● **Aufgaben**:
1. Nenne alle Namen, die im Forumstext über Dialeranbieter als „Trolle“ bezeichnet werden.
2. Womit ist der Preis im Supermarkt-Vergleich des Forumstexts über Dialeranbieter am besten übermalt?
3. Greif den Forumstext über Dialeranbieter nach seinem letzten Satz auf und schreib ihn weiter.

═══ Extrahierter Text ═══

UPS. Woher hast Du denn diese Info? Hast Du die Bescheide unterschrieben? Arbeitet Rex Cramer bei der Regtp? Und wenn ja - wieso kann der in der Beamtenarbeitszeit hier surfen? Gibt es nichts zu registrieren oder DEregistrieren? :bussi: 
Wenn nein? Hat einer der Dialeranbieter die Bescheide veröffentlicht?

Klopfer


----------



## Anonymous (10 Mai 2004)

Die Trolle Klopfer , Hanna , Uwe wie immer sie heißen mögen, wahrscheinlich immer wieder diesselben 
merken gar nicht wie sich hier selbst die Maske der Seriosität vonm Gesicht reißen. Es wird geleugnet und  manövriert
bis zum bittereren Ende. Die Logik, die immer wieder von der Minderwertmafia  verbreitet wird 
lautet in etwa so. Man geht  in einen Supermarkt , da steht am Regal "kostenloses in den Korb legen" 
ganz klein irgendwo , meist muß man entweder aufs Regal klettern oder sich auf den Boden legen 
(meist nur mit der Taschenlampe zu lesen) steht so was wie ein Preis (am besten mit Tippex übermalt )

═══ Bereitgestellte Daten ═══

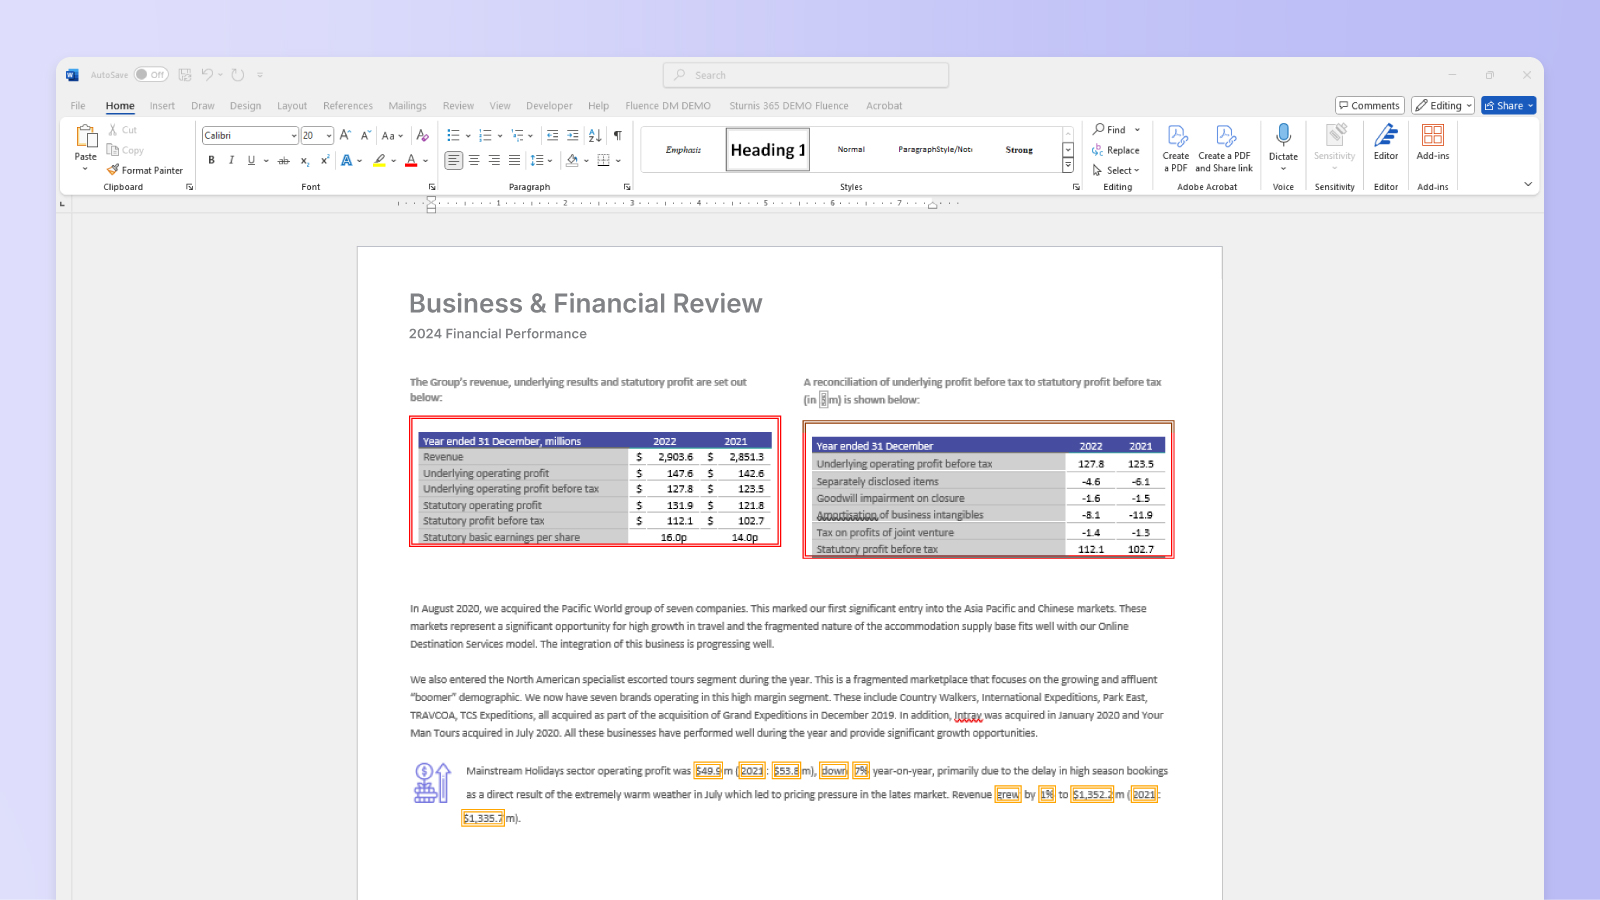This screenshot has width=1600, height=900.
Task: Click Create a PDF in Adobe Acrobat group
Action: point(1176,148)
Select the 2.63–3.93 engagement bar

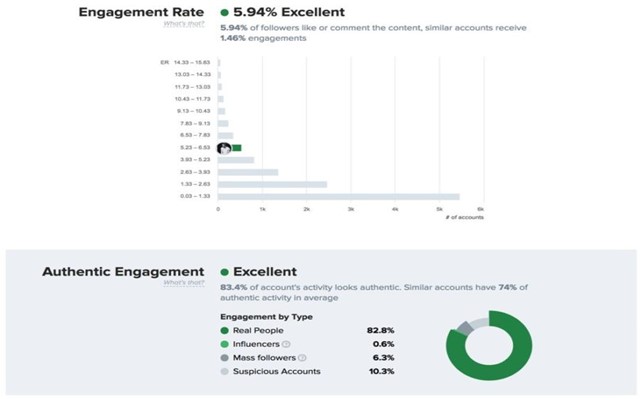[x=248, y=172]
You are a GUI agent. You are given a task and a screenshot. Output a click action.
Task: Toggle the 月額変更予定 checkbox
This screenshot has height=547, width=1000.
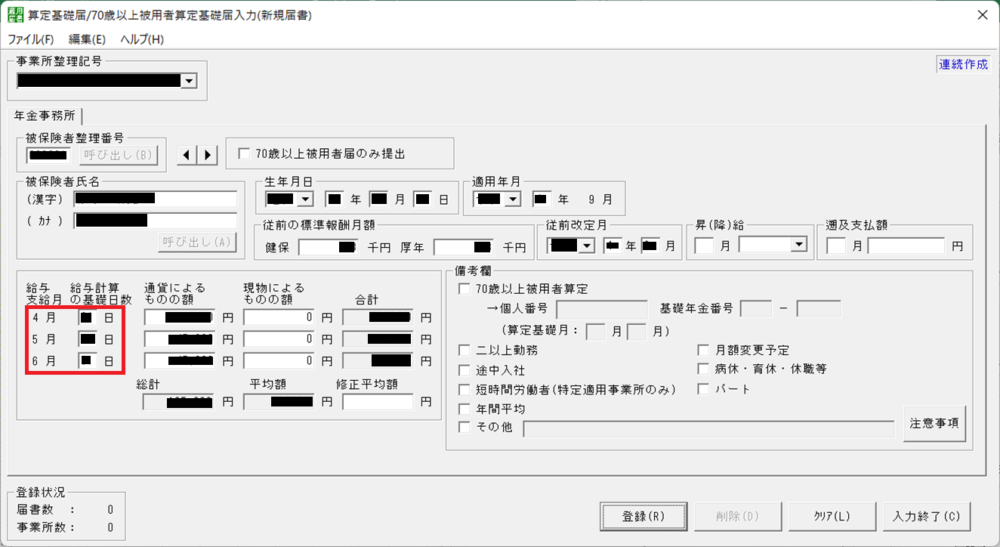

═══

● **Endergebnisse**:
1. Klopfer, Hanna, Uwe

2. Mit Tippex.

3.
und an der Kasse wird erklärt: "Mit dem in den Korb legen, haben sie gekauft"

Warum werden immer wieder diese seltsamen Tricks eingesetzt: weil das alles so superseriös ist 
 :bandit


----------



## Raimund (10 Mai 2004)

*Intexusdialer?*

 
@conny kita,

war es der?

RegTP-Abfrage

To whom it may concern:  "Seriöser" Dialer = "Ehrlicher" Lügner!

Gruß
Raimund

*[Virenscanner: URL korrigiert und gekürzt]*


----------



## [email protected] (10 Mai 2004)

Anonymous schrieb:
			
		

> Die Trolle Klopfer , Hanna , Uwe wie immer sie heißen mögen, wahrscheinlich immer wieder diesselben
> merken gar nicht wie sich hier selbst die Maske der Seriosität vonm Gesicht reißen. Es wird geleugnet und  manövriert
> bis zum bittereren Ende. Die Logik, die immer wieder von der Minderwertmafia  verbreitet wird
> lautet in etwa so. Man geht  in einen Supermarkt , da steht am Regal "kostenloses in den Korb legen"
> ...


Hallo lieber Anonymer,

kannst du diesen Vorgang auch am Beispiel eines aktuellen, bei der RegTP registrierten oder ehemals registrierten Dialer veranschaulichen?


----------



## Anonymous (10 Mai 2004)

Hallo lieber Plaxter 

du solltest das Forum etwas gründlicher lesen und nicht nur das, was dir gerade in den Kram 
paßt, wer lesen kann ist klar im Vorteil. Wenn du sowas wissen willst wende dich an Intexus
und Co , die geben unerfahrenen Webmastern gerne Nachhilfeunterricht.


----------



## Rex Cramer (10 Mai 2004)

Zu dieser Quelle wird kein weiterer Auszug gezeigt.